As an example: Since the 2016 plan, the cost of the Dreadnought nuclear missile submarine and Astute hunter-killer submarine projects have increased by £941 million.
“Unless the Department takes urgent action to close the gap in affordability, it will find that spending on equipment can only be made affordable by reducing the scope of projects, delaying them, or cancelling them altogether. Such an approach risks destabilising the plan, compromising value for money, and undermining operational capability,” the NAO said.
To an extent, that’s already happening. Britain’s defense industry is already reporting program cuts and delays. In a trading statement late last year, Ultra Electronics said its performance had been impacted by MoD spending problems.
The NAO report said that military commands have already reduced anticipated spending over the 10-year period by £3.4 billion, allocating this funding to other responsibilities, such as staff.
“If the Commands are unable to identify ways of delivering their equipment projects to this lower budget, then they must reduce their plans elsewhere or reduce their equipment ambitions,” the spending watchdog warned.
Spending pressures also saw the MoD fail to match costs to available budgets for the 2017-2018 financial year. As a result, the NAO said, the department had not accounted for £9.6 billion of forecast costs for the year in the plan.
The NAO annually audits the affordability of the MoD’s rolling 10-year equipment plan.
The report comes just a week after recently appointed Defence Secretary Gavin Williamson announced the MoD will conduct a requirements review, known as the Defence Modernisation Programme.
The report, which uses the 2015 Strategic Defence and Security Review as its starting point, is expected to be released in late summer. The outcome is likely to significantly impact the equipment plan.
Defense had been part of a wider security review by the Conservative government, but it was split away as a struggle developed between Williamson and the government’s chief financial minister, Chancellor Philip Hammond, over whether additional spending could be found to overcome the kind of shortfalls the NAO has now highlighted.
The chief of the General Staff, Gen. Nick Carter, weighed into the argument for more funds last week, warning Britain must face up to the increasing threat posed by Russia.
The security element of the review is expected to be unveiled by the government in the spring.
Leaks to the media over the options armed forces commanders were considering in the original review to help close the funding gap ranged from cuts to warship and helicopter numbers through to shrinking the size of the Army and axing the Royal Marine amphibious capabilities.
The government is spending about £36 billion on defense this year and has committed to an annual 0.5 percent increase in spending in real terms up to the year 2022.
The NAO said the financial picture for defense could be even worse, as the costs of the program to build five Type 31e frigates for the Royal Navy have not been accounted for in the MoD’s plan to spend £179 billion on equipment and support over the next decade.
A competition to build the warships is currently underway, with the aim of handing over the first of the new class of frigates to the Royal Navy in 2023. The cost of the frigates themselves has been capped at £250 million each, but support and other costs are expected to drive overall program costs higher.

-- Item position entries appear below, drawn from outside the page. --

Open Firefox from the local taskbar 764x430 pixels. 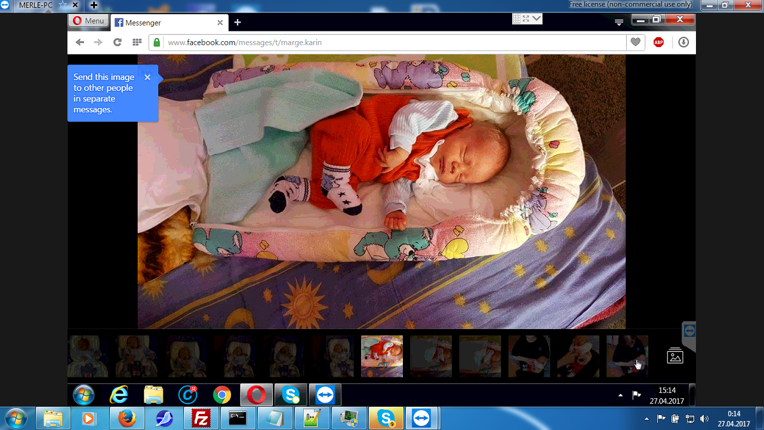(x=127, y=419)
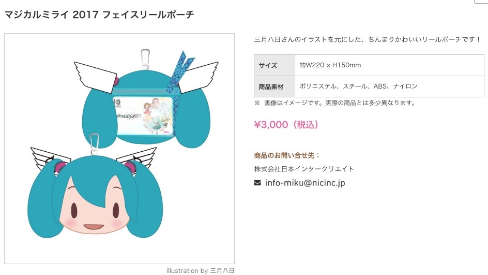
Task: Click the ¥3,000（税込） price text
Action: (286, 125)
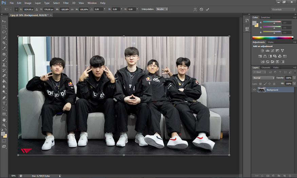Switch to warp mode icon
Viewport: 297px width, 178px height.
(x=195, y=9)
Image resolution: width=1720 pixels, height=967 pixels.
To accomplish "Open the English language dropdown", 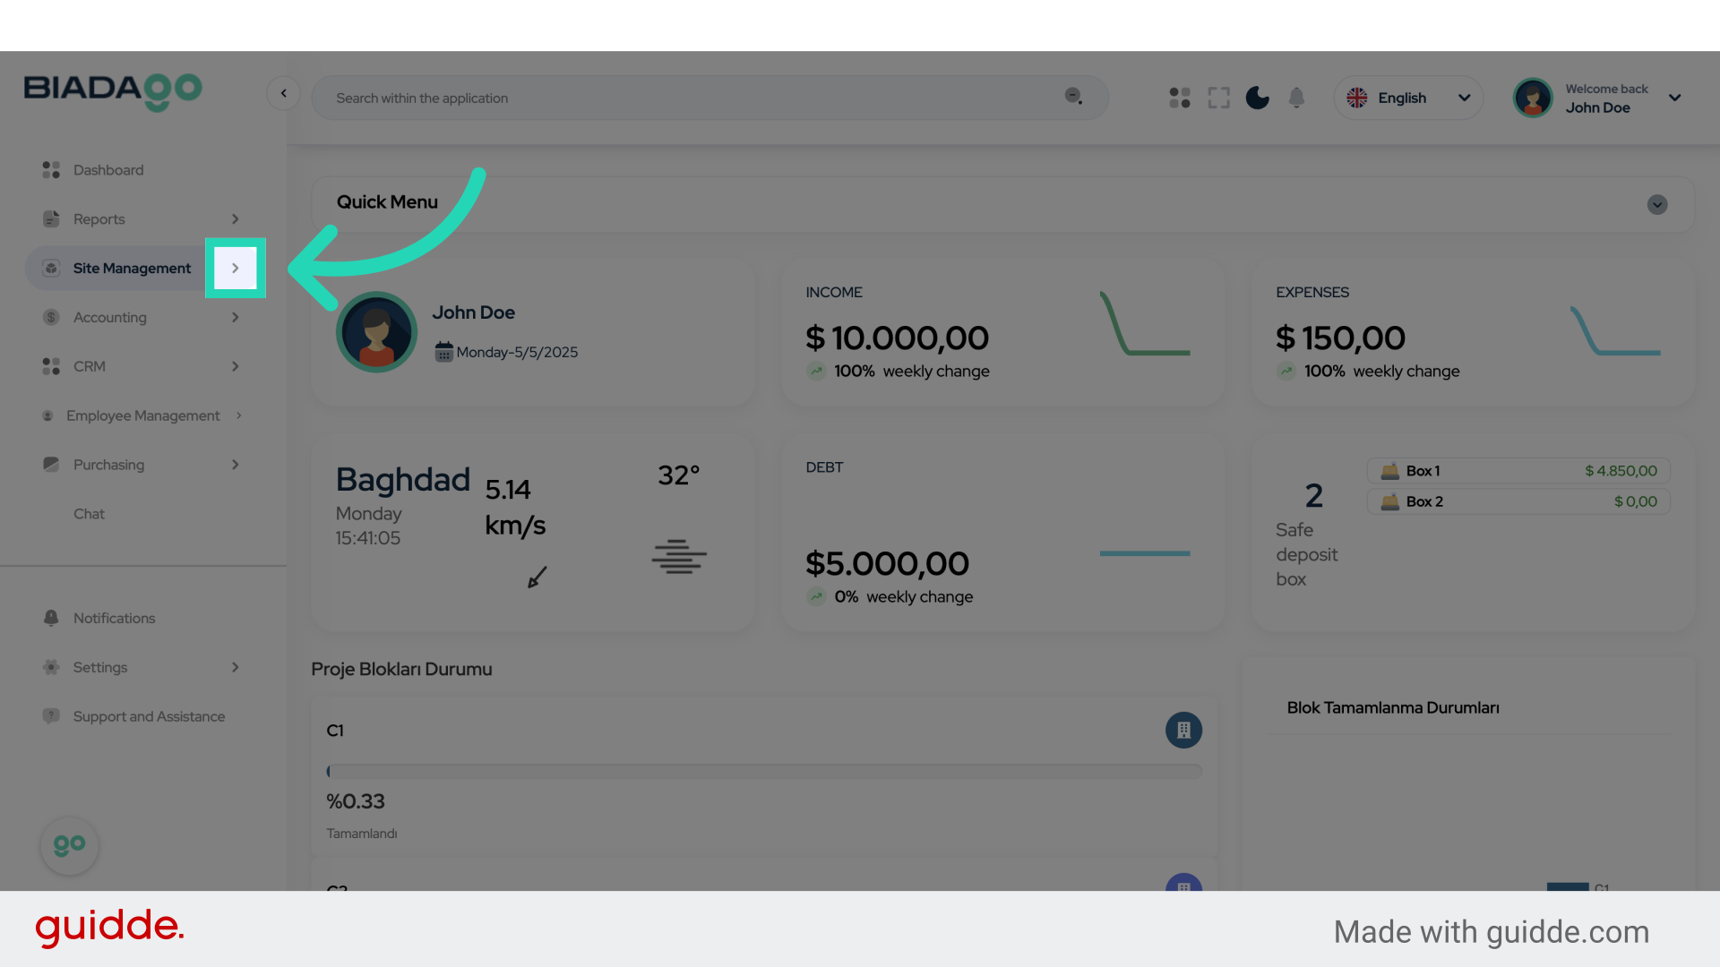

The NAO has forecast a minimum affordability gap of £4.9 billion, but said that figure could rise substantially if the MoD fails to meet the efficiency targets it has itself set — something it has struggled to do in the past
The MoD reports that it has so far achieved savings of about £7.9 billion and identified a further £7.6 billion of potential savings. The saving target is £16 billion by 2027.
Efficiency savings are not always what they seem. Previously so-called efficiency has often been a euphemism for capability and program cuts or delays.
Andrew Chuter is the United Kingdom correspondent for Defense News.